Over the course of her career, Payne recorded 14 albums which include “Stares and Whispers”, Supernatural High”, “Red Hot”, and “Payne and Pleasure.” ” Yes, sex sold even then, ” she reflects, but, we were selling a different brand of sex appeal.” And, while girly groups like Destiny’s Child may be scantly -clad, and rappers like Master P too articulately clumsy for Payne’s taste, she jokes that she has son Gregory Abbott Jr., now 23, [from a brief marriage to music producer/songwriter Gregory Abbott] to remind her that his peers are marketing geniuses. “These kids are not dumb,” she said. More than most seventies songstresses in Hollywood, Payne has a background and a body that enable her to market multi-dimensionally from Las Vegas to New York to Europe. In 1997 she acted in “Sprung” a hilarious and sensitive farce from writer-director Rusty Cundieff (“Tales from the Hood”) that dissected at the love lives of four African-Americans. She also appeared in Nutty Professor II: The Klumps (2000) a comedy that found Eddie Murphy’s portly Professor Sherman Klump falling for fellow teacher Janet Jackson. In BET’s Fire and Ice she plays the role of Glenn Thurman’s wife, among a cast that includes, Kadeem Hardison, and Tempest Bledsoe. “God she looks great!” was the stanza heard when she hosted Atlanta’s Trumpet Award’s along side Richard Roundtree.

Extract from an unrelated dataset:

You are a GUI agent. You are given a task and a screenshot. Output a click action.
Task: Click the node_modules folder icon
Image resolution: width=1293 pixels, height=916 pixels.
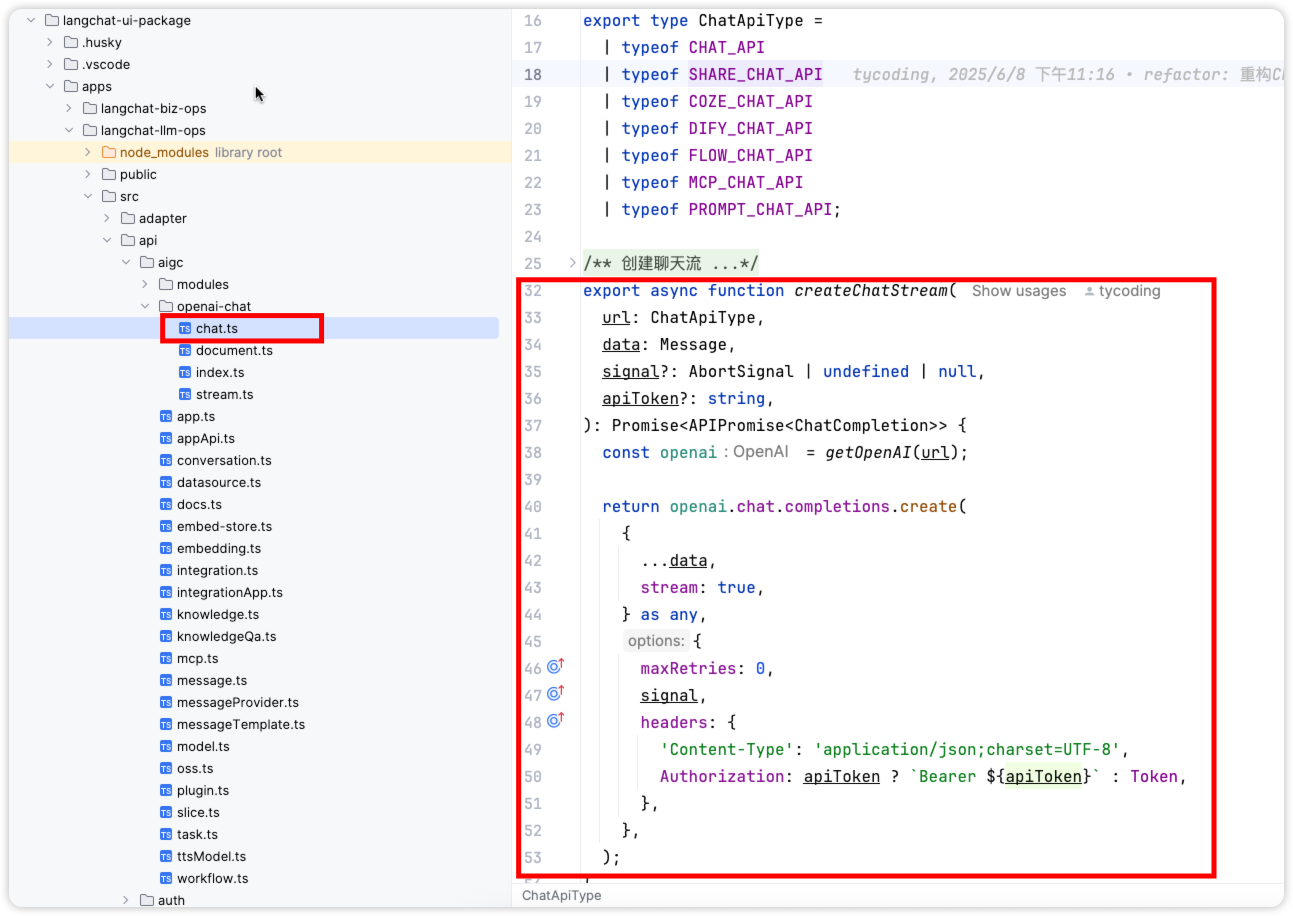click(x=109, y=152)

As if she’d never stepped away from the limelight, cameras clicked, doors opened wider and velvet ropes evaporated in thin air when she appeared. Payne posed prettily for the national paparazzi that were on hand for the star-studded awards ceremony that included Al Jarreau, Ray Charles, Willie Mays, Leslie Uggams, and Geoffrey Holder. Needing little public-stroking, she then escaped quietly to her suite, despite the night’s private after-parties, and VIP receptions that would have granted prime-air play to ballyhoo her new album. When asked if “Come See About Me” is her comeback album, Payne laughed and then rhetorically asked, “Come back”? She appeared blissfully centered when she added, “I don’t make predictions. I am not worried about little frivolous things. I am more settled, more secure than I have ever been in my life. I really don’t even know where I see myself in the future – except that I’ll be doing more singing, more acting. Who knows-I may even go into something totally different – I’ll follow my calling. I want to remain healthy, savor life — I want to be free.”